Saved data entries
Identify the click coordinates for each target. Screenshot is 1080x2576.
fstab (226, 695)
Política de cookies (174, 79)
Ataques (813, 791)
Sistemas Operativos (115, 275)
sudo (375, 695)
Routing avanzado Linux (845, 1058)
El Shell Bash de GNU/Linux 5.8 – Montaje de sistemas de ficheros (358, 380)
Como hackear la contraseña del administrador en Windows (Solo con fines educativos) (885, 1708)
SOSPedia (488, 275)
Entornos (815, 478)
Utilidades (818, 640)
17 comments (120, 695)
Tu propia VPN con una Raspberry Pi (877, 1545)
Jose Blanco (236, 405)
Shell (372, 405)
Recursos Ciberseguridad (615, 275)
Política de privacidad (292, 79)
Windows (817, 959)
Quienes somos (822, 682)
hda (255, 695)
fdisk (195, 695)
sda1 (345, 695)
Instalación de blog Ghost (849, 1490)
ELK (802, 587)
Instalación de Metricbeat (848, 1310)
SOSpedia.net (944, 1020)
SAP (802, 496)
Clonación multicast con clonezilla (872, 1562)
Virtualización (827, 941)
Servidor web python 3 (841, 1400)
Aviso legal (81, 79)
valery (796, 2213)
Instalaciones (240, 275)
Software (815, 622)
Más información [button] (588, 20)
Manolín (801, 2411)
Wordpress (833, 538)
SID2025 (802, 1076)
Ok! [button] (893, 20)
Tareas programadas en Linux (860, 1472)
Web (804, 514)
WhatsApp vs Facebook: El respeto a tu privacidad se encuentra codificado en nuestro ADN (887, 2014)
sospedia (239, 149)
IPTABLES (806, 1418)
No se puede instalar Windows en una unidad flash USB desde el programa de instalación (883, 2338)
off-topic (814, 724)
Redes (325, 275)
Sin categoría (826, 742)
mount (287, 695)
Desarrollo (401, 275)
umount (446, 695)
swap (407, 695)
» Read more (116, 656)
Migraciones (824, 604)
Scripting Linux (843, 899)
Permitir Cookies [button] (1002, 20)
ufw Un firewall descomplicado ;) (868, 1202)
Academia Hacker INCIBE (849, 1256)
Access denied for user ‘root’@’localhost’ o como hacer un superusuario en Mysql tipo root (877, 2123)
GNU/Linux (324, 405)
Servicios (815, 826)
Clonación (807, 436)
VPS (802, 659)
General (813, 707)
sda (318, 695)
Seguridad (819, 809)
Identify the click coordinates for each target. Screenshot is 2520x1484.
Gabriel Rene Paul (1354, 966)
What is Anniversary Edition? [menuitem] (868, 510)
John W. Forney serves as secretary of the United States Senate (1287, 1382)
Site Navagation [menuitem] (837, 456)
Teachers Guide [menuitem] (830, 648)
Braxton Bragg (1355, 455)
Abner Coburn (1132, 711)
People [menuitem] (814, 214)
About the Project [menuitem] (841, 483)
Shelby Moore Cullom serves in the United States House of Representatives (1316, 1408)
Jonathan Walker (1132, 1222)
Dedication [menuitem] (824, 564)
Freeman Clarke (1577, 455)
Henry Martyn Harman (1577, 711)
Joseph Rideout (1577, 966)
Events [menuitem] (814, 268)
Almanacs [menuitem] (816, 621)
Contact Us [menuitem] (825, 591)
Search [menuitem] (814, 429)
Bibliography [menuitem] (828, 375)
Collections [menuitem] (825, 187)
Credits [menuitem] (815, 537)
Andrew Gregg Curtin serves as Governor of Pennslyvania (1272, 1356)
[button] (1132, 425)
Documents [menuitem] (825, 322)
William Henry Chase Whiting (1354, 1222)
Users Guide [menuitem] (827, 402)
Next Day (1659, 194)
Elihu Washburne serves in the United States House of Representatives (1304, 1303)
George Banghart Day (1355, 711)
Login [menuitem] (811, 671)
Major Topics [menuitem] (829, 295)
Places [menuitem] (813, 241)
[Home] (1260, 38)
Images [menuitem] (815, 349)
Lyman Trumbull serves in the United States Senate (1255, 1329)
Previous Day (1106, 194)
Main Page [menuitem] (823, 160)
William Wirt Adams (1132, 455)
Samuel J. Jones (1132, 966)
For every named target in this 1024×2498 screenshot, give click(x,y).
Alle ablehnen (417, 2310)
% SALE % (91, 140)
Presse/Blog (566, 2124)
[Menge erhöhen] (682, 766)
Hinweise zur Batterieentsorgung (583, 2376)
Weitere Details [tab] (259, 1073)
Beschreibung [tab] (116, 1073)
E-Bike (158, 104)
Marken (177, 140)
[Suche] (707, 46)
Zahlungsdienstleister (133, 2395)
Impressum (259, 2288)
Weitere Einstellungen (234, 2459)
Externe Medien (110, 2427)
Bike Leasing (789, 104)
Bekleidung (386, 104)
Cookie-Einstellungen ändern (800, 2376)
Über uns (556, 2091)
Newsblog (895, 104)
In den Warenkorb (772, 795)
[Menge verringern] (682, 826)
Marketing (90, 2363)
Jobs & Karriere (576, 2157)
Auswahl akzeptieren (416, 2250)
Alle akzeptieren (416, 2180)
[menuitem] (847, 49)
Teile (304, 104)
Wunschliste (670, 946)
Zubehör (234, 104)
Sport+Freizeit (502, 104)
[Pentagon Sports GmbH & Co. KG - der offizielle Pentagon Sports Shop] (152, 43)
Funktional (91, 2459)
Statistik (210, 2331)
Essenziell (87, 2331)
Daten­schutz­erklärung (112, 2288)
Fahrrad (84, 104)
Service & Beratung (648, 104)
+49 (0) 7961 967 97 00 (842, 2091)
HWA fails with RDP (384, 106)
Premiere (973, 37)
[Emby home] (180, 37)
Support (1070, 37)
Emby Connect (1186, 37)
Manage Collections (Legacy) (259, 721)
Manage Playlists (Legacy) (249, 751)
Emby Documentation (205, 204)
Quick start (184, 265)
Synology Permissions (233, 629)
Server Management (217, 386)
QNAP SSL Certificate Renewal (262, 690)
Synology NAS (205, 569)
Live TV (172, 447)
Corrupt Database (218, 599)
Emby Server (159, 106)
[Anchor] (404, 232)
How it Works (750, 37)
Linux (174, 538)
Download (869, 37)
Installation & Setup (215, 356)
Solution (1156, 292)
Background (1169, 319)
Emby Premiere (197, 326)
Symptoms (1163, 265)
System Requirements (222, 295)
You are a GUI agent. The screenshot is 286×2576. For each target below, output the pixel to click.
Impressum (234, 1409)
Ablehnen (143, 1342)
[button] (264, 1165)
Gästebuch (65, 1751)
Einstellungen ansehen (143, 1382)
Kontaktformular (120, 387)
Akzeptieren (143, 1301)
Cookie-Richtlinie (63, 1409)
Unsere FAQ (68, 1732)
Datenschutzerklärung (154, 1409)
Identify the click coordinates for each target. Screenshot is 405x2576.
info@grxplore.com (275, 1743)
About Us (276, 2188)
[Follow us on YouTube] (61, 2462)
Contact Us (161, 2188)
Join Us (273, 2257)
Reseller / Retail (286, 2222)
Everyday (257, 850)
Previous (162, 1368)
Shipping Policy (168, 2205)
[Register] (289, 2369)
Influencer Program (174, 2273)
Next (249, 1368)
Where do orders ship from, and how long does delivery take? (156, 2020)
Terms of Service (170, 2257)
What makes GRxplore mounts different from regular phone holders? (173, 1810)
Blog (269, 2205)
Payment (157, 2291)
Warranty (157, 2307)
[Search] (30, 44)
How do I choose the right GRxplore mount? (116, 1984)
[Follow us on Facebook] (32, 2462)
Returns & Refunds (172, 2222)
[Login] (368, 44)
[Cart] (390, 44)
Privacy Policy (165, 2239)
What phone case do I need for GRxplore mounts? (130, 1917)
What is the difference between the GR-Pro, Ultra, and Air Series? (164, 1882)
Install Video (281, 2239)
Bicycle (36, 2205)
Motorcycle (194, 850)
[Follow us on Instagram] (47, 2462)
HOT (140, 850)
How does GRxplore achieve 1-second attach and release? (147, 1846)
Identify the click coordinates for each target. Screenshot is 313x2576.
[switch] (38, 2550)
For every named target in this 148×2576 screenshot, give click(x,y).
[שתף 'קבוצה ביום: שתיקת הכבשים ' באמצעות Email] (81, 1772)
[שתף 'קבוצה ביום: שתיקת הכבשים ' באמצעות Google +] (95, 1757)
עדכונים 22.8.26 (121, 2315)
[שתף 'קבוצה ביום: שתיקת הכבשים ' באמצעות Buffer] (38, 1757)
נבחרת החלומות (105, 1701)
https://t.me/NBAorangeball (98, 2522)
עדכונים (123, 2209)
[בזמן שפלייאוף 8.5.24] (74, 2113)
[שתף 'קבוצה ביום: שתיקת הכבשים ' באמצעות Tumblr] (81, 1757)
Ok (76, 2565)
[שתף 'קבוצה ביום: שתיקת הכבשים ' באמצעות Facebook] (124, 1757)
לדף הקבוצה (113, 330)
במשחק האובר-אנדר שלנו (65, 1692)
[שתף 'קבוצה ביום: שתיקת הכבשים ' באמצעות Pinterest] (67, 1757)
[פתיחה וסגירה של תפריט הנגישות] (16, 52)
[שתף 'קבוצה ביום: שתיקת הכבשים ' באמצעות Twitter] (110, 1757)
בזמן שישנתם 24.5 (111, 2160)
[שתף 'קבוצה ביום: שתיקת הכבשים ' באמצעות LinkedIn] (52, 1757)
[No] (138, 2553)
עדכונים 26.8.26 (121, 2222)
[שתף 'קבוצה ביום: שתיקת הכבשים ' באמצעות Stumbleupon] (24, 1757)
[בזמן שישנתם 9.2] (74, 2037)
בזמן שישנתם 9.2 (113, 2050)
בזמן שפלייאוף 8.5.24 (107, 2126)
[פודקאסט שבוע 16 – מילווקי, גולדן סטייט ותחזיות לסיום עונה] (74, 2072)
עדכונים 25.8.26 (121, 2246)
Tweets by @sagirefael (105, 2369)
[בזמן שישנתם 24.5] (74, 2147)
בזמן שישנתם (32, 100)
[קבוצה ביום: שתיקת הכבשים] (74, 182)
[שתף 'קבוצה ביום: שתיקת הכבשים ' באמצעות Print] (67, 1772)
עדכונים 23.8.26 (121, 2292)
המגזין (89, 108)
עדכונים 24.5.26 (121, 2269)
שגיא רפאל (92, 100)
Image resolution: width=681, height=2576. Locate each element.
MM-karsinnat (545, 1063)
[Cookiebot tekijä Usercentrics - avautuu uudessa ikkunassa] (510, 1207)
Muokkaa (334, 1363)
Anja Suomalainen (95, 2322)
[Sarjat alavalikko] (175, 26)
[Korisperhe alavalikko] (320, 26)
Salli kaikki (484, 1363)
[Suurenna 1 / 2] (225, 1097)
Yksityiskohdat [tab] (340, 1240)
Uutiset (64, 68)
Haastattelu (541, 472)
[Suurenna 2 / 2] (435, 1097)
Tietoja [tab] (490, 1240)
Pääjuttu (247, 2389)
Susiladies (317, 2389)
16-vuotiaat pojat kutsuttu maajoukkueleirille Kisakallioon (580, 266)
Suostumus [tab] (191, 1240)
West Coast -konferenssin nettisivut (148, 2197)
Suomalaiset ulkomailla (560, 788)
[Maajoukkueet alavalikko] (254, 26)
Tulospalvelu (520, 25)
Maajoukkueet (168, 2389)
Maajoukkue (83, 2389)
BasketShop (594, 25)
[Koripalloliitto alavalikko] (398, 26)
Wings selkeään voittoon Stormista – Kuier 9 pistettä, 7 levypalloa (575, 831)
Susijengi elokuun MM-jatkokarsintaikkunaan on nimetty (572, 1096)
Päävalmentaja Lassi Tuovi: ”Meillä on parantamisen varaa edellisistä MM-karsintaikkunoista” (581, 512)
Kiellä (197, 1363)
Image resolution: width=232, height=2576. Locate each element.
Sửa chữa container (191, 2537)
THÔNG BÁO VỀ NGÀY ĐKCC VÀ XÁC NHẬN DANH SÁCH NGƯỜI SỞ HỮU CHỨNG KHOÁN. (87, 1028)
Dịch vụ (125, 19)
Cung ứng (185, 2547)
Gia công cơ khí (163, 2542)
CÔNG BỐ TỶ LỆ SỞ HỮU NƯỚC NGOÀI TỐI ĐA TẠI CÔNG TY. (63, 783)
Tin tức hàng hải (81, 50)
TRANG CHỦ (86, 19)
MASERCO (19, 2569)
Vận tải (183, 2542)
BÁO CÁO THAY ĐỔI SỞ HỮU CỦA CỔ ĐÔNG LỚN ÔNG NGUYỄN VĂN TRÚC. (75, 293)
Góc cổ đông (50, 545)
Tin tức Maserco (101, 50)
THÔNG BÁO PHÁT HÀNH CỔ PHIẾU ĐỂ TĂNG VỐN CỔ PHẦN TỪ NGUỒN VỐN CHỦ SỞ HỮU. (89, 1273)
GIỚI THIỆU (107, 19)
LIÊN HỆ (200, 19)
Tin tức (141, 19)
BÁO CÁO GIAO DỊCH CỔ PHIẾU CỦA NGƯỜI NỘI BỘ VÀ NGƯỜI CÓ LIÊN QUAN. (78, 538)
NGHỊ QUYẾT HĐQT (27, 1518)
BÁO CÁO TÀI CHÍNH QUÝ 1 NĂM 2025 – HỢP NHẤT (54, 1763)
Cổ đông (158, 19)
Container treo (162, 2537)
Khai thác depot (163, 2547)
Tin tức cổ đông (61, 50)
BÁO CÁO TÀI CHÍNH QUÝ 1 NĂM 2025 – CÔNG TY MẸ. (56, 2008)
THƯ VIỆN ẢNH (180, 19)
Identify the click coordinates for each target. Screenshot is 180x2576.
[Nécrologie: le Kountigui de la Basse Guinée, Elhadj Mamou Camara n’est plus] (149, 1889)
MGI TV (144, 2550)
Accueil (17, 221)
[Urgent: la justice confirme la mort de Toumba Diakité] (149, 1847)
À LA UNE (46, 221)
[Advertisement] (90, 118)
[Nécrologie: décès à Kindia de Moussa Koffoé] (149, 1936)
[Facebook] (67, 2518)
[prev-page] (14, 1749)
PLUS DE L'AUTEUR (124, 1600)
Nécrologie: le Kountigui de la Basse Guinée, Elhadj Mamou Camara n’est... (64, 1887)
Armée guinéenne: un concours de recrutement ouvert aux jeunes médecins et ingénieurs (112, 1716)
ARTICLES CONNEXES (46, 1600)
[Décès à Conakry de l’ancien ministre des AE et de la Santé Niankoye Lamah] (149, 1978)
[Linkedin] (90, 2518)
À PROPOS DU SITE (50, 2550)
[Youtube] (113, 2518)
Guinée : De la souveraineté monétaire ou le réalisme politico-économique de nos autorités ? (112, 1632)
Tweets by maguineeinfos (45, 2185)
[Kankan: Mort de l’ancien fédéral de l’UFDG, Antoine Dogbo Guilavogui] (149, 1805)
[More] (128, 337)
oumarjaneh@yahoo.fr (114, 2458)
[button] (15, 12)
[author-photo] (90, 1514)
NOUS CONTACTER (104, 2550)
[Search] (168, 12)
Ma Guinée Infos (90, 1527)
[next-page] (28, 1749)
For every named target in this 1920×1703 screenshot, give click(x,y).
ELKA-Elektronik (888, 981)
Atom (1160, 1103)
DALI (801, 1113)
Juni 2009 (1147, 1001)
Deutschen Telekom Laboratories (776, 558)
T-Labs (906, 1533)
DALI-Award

• **Your task**: The line with "[Facebook] (67, 2518)" through the last line of the entries above: output exactly those lines and nothing else.

• **Reply to the exercise**:
[Facebook] (67, 2518)
[prev-page] (14, 1749)
PLUS DE L'AUTEUR (124, 1600)
Nécrologie: le Kountigui de la Basse Guinée, Elhadj Mamou Camara n’est... (64, 1887)
Armée guinéenne: un concours de recrutement ouvert aux jeunes médecins et ingénieurs (112, 1716)
ARTICLES CONNEXES (46, 1600)
[Décès à Conakry de l’ancien ministre des AE et de la Santé Niankoye Lamah] (149, 1978)
[Linkedin] (90, 2518)
À PROPOS DU SITE (50, 2550)
[Youtube] (113, 2518)
Guinée : De la souveraineté monétaire ou le réalisme politico-économique de nos autorités ? (112, 1632)
Tweets by maguineeinfos (45, 2185)
[Kankan: Mort de l’ancien fédéral de l’UFDG, Antoine Dogbo Guilavogui] (149, 1805)
[More] (128, 337)
oumarjaneh@yahoo.fr (114, 2458)
[button] (15, 12)
[author-photo] (90, 1514)
NOUS CONTACTER (104, 2550)
[Search] (168, 12)
Ma Guinée Infos (90, 1527)
[next-page] (28, 1749)
For every named target in this 1920×1703 screenshot, give click(x,y).
ELKA-Elektronik (888, 981)
Atom (1160, 1103)
DALI (801, 1113)
Juni 2009 (1147, 1001)
Deutschen Telekom Laboratories (776, 558)
T-Labs (906, 1533)
DALI-Award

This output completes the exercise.